Même chose d’ailleurs pour les classes. Il faut peut-être avancer encore un peu plus dans le jeu mais pour le moment j’ai surtout l’impression qu’elles n’existent pas dans Spiral Knight. En revanche, il faut savoir que le jeu propose pas mal d’options au niveau du crafting. D’ailleurs, si le sujet vous intéresse, sachez que vous pourrez trouver plein d’informations sur la page dédiée du Wiki du titre.

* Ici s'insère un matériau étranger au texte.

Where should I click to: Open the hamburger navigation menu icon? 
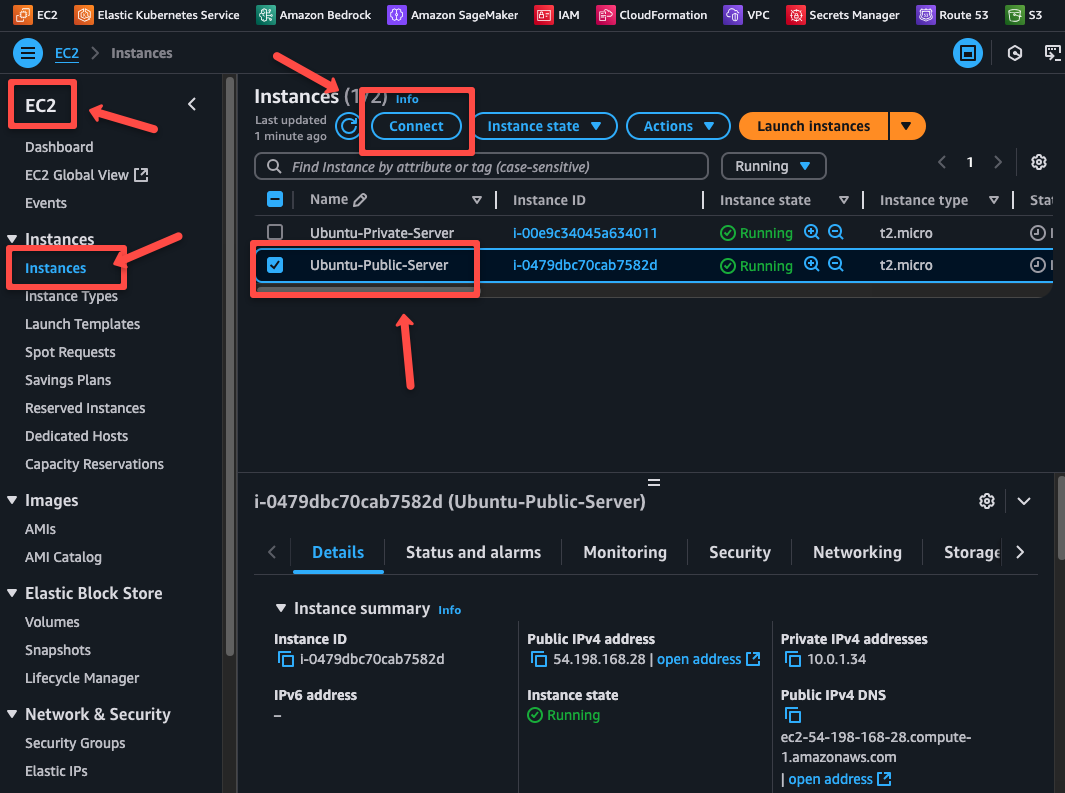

En revanche, s’il y a un élément qui a beaucoup d’importance dans le jeu, c’est bien l’énergie. Sans elle, tu ne peux rien faire puisque tout marche avec ça : les ascenseurs pour descendre sur les Rouages, le crafting, la création de guilde, la résurrection. Et le truc, évidemment, c’est que notre armure aussi consomme de l’énergie, tout comme les armes, et qu’il faut attendre longtemps, longtemps, longtemps pour qu’elle se recharge. Inutile de préciser que c’est aussi sur l’énergie que se fonde le business model de Spiral Knight puisqu’il est possible d’échanger des vrais billets contre de l’énergie…

Spiral Knight, en conclusion

Alors, qu’est ce qu’on peut dire de Spiral Knight, hein ? Quel est mon verdict ? Ma conclusion ? Et bien en toute franchise, ce jeu m’a très agréablement surpris. Les graphismes, c’est sûr, ne plairont pas à tout le monde, même chose pour la vue de dessus un peu « old school », mais il ne faut vraiment pas s’arrêter à ça. Non, parce qu’en réalité, dès que l’on commence à avancer un peu dans le jeu, alors on découvre un univers original et plutôt étonnant.

Non, Spiral Knight s’impose comme une très bonne surprise et je vous invite à aller le tester au plus vite histoire de vous en faire une idée. D’ailleurs, on se croisera peut-être, hein, et si c’est le cas n’hésitez surtout pas à me faire signe, mon personnage s’appelle « Calben ».